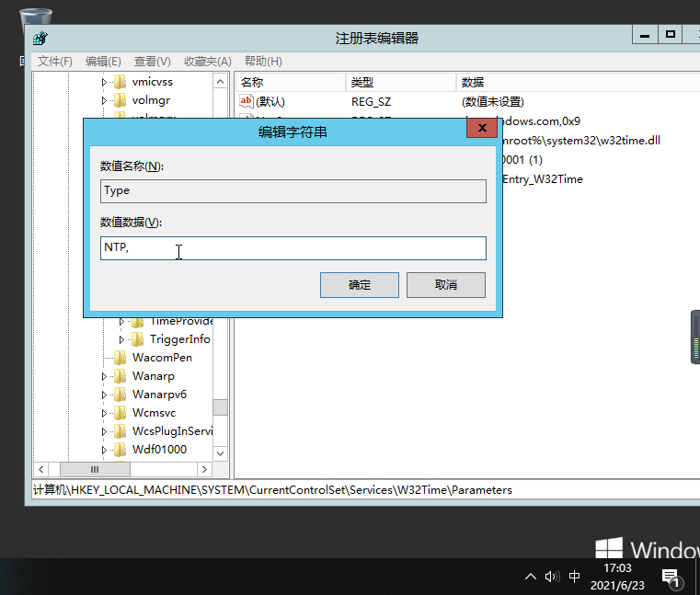Image resolution: width=700 pixels, height=595 pixels.
Task: Click the WacomPen folder icon
Action: [120, 358]
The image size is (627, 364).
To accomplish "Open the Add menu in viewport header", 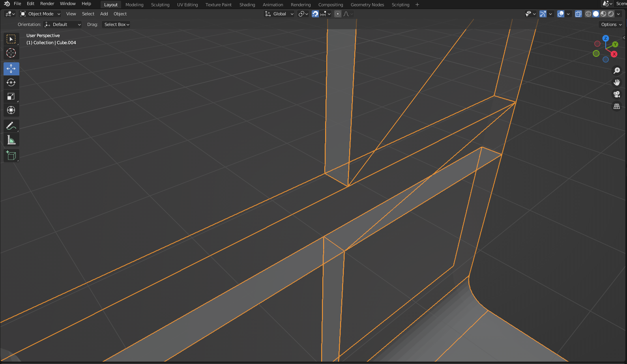I will pyautogui.click(x=104, y=14).
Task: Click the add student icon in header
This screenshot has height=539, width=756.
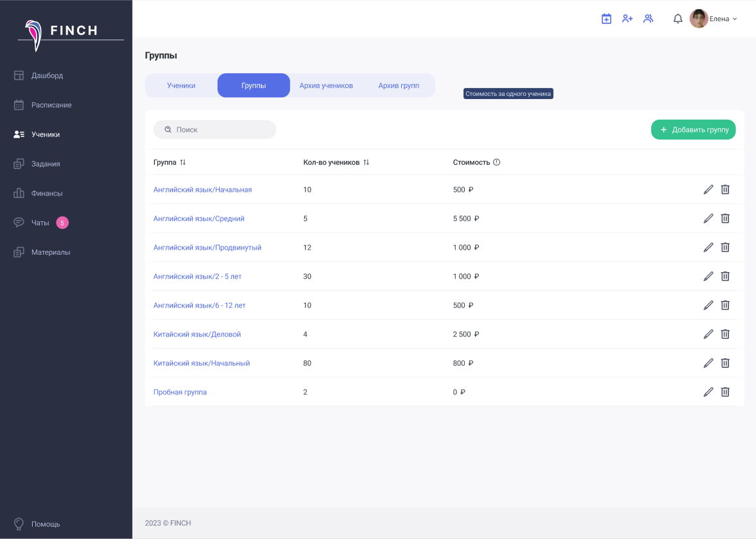Action: pyautogui.click(x=627, y=19)
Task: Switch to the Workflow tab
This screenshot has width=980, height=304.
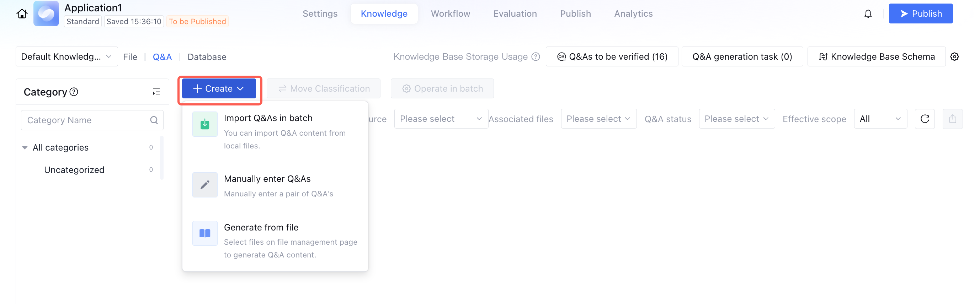Action: point(450,14)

→ **Set problem**
Render the rows from the line containing "Task: Switch to the Workflow tab" through the end of the rows as a two-column CSV with the headers command and reply. Give one line per command and its reply, put each in a single quoted field with line breaks replaced by spaces, and leave the pictures out.

→ **Solution to this task**
command,reply
"Task: Switch to the Workflow tab This screenshot has width=980, height=304.","Action: point(450,14)"